Durch unsere jahrelange Zusammenarbeit mit führenden deutschen Insolvenzverwaltern sind wir mit der notwendigen Erfahrung ausgestattet, um schnell und flexibel reagieren zu können. Unter der Voraussetzung vollständiger und prüffähiger Objektunterlagen liegt die Auftragsbearbeitungszeit in der Regel zwischen zwei und vier Wochen.
Institutionelle Anleger
Können größere Portfolien in kurzer Zeit bearbeitet werden?
Die
Bearbeitung größerer Portfolien hängt natürlich von Faktoren wie Anzahl und Homogenität der Objekte und Lagen, sowie Qualität und Umfang der Informationen des Portfolios und letztendlich der Zielvorgabe des Auftraggebers, welchen Zweck das Gutachten erfüllen soll, ab.
Das Spektrum reicht von Einzelbewertungen des "Fair Values" im Rahmen von Bilanzierungen bis zu Massenbewertungen beim An- und Verkauf großer Wohnungsportfolien oder NPL’s.
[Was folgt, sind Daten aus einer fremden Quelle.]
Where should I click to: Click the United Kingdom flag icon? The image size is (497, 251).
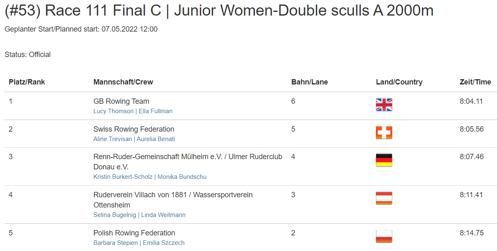(384, 105)
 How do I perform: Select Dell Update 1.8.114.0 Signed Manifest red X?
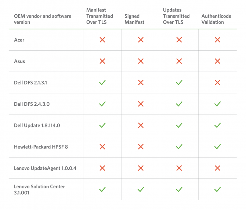[x=141, y=125]
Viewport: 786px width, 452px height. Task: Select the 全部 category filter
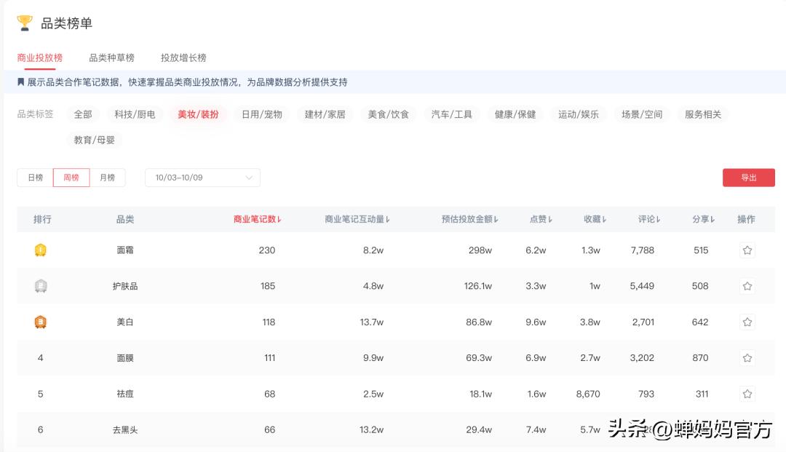click(x=82, y=114)
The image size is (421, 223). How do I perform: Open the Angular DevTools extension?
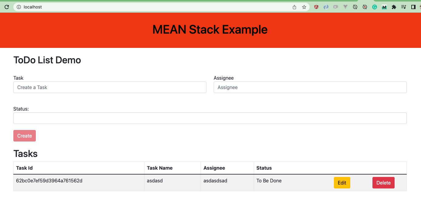(316, 7)
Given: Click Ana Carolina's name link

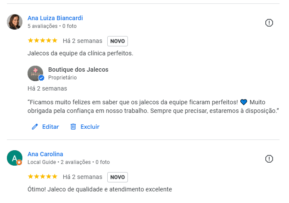Looking at the screenshot, I should tap(45, 154).
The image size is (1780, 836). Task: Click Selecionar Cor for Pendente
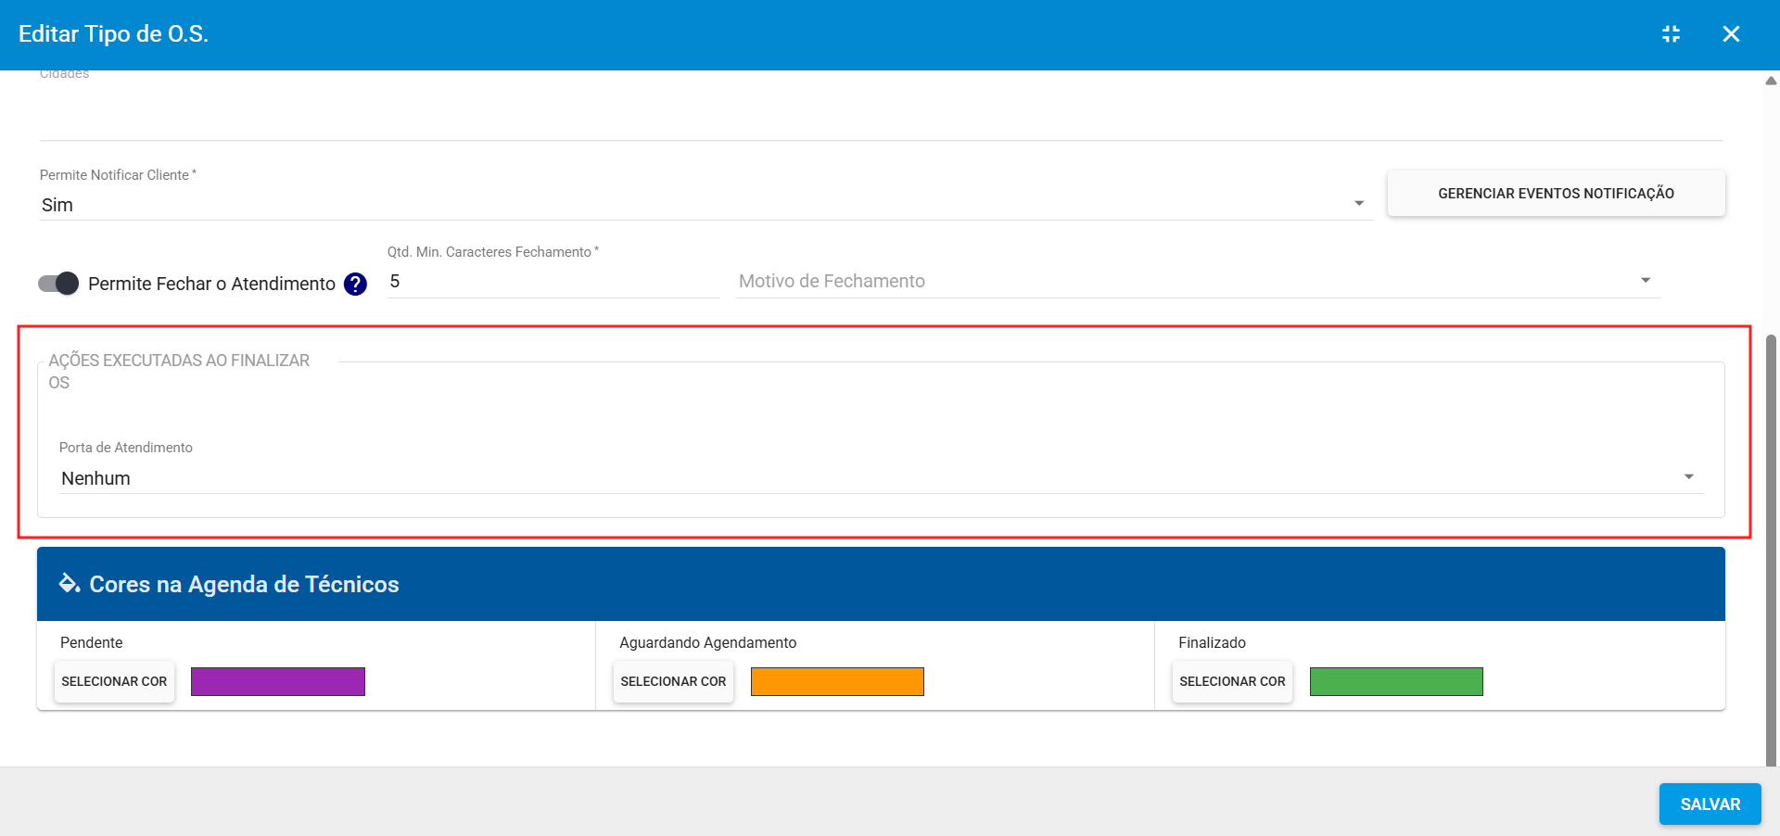(x=114, y=681)
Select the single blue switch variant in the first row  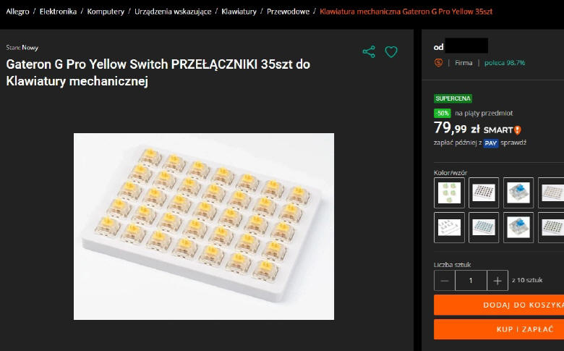coord(518,193)
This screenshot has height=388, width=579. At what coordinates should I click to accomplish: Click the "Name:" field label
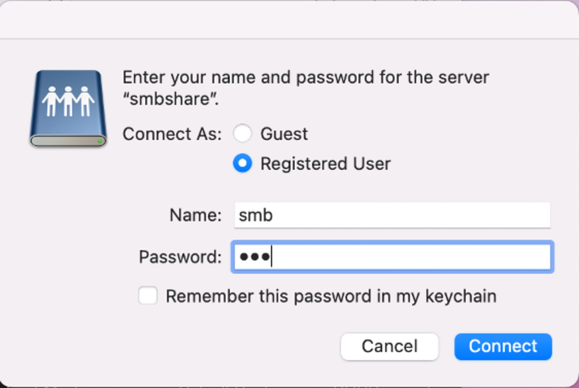(195, 215)
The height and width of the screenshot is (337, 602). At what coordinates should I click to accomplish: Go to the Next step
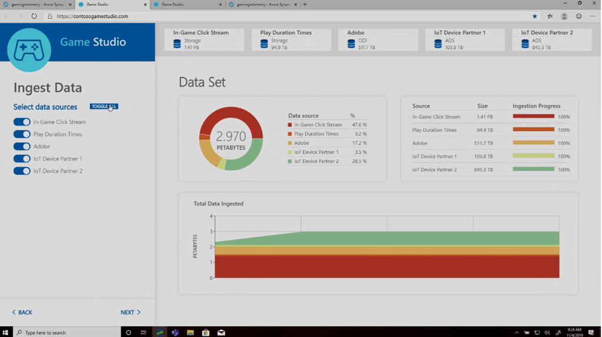coord(131,312)

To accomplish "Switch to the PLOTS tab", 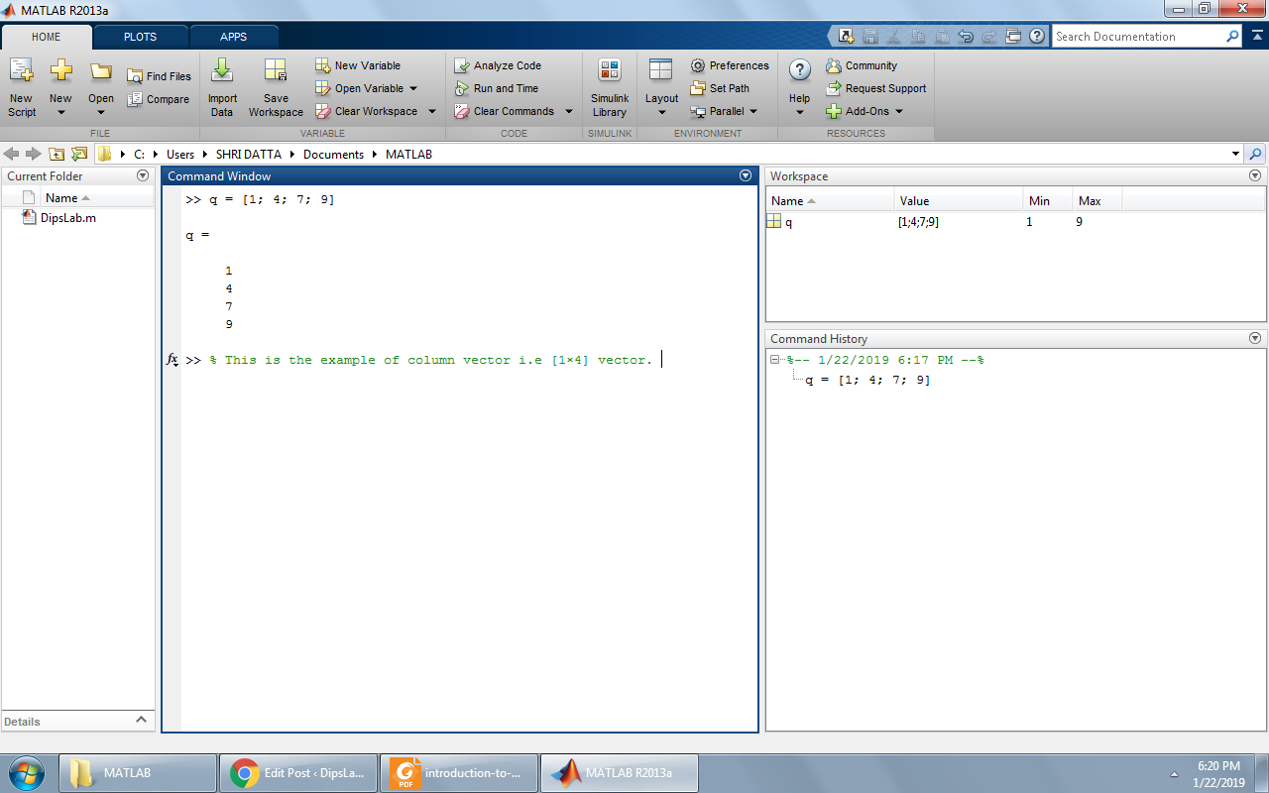I will pos(140,37).
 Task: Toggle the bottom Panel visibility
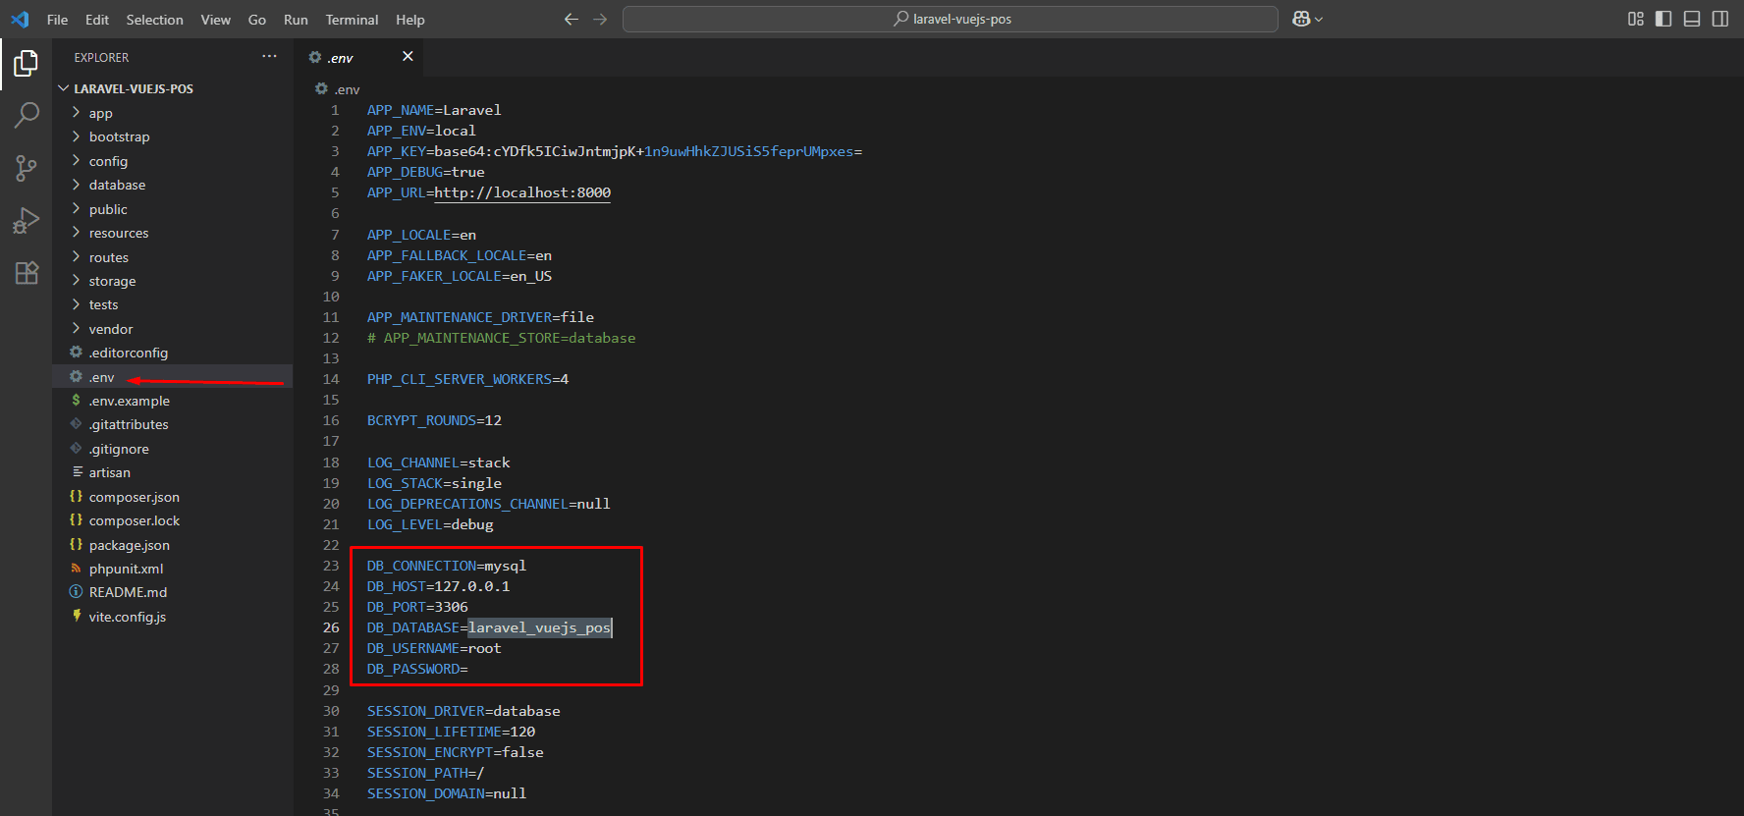click(1692, 19)
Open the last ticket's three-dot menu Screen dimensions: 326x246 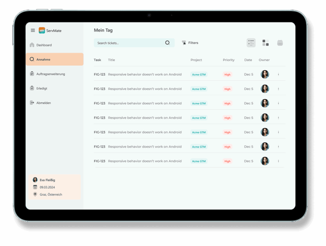[278, 161]
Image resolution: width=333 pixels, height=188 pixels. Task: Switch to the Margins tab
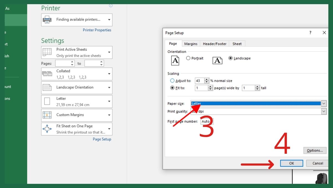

Durch die Einbindung unserer Vertragsgutachter können auch überregionale Portfolios durch ortsansässige Sachverständige nach einheitlichen E | N | A – Standards professionell, schnell und preiswert bewertet werden.
Überwachung der Ertragsfähigkeit und Update von Marktwerten
Die
Anforderungen an die kontinuierliche, unabhängige Beobachtung der Markt- und Objektentwicklung steigen z.B. durch die internationalen Bilanzierungsrichtlinien (IFRS) mit jährlicher Neubewertung oder, verbunden mit Basel II, dem Wunsch der Finanzwelt nach Eigenkapitaltransparenz immer mehr.
Um einerseits die Kosten nicht aus dem Ruder laufen zu lassen, andererseits den hohen Anforderungen gerecht zu werden, erarbeiten wir in enger Abstimmung mit dem Auftraggeber und sofern gewünscht mit dem Wirtschaftsprüfer, Steuerberater oder Finanzinstituten, Tools die diesen Anforderungen gerecht werden.
Werden Wertermittlungsanweisungen von Banken berücksichtigt?
Die verschiedenen Wertermittlungsanweisungen und Ausführungsrichtlinien können auf Wunsch der Auftraggeber ebenso berücksichtigt werden, wie der Wunsch nach speziellen Gutachtendesigns und Formen. Grundsätzlich arbeiten wir gemäß den Vorgaben des Pfandbriefgesetzes bzw. der Beleihungswertermittlungsverordnung (BelWertV).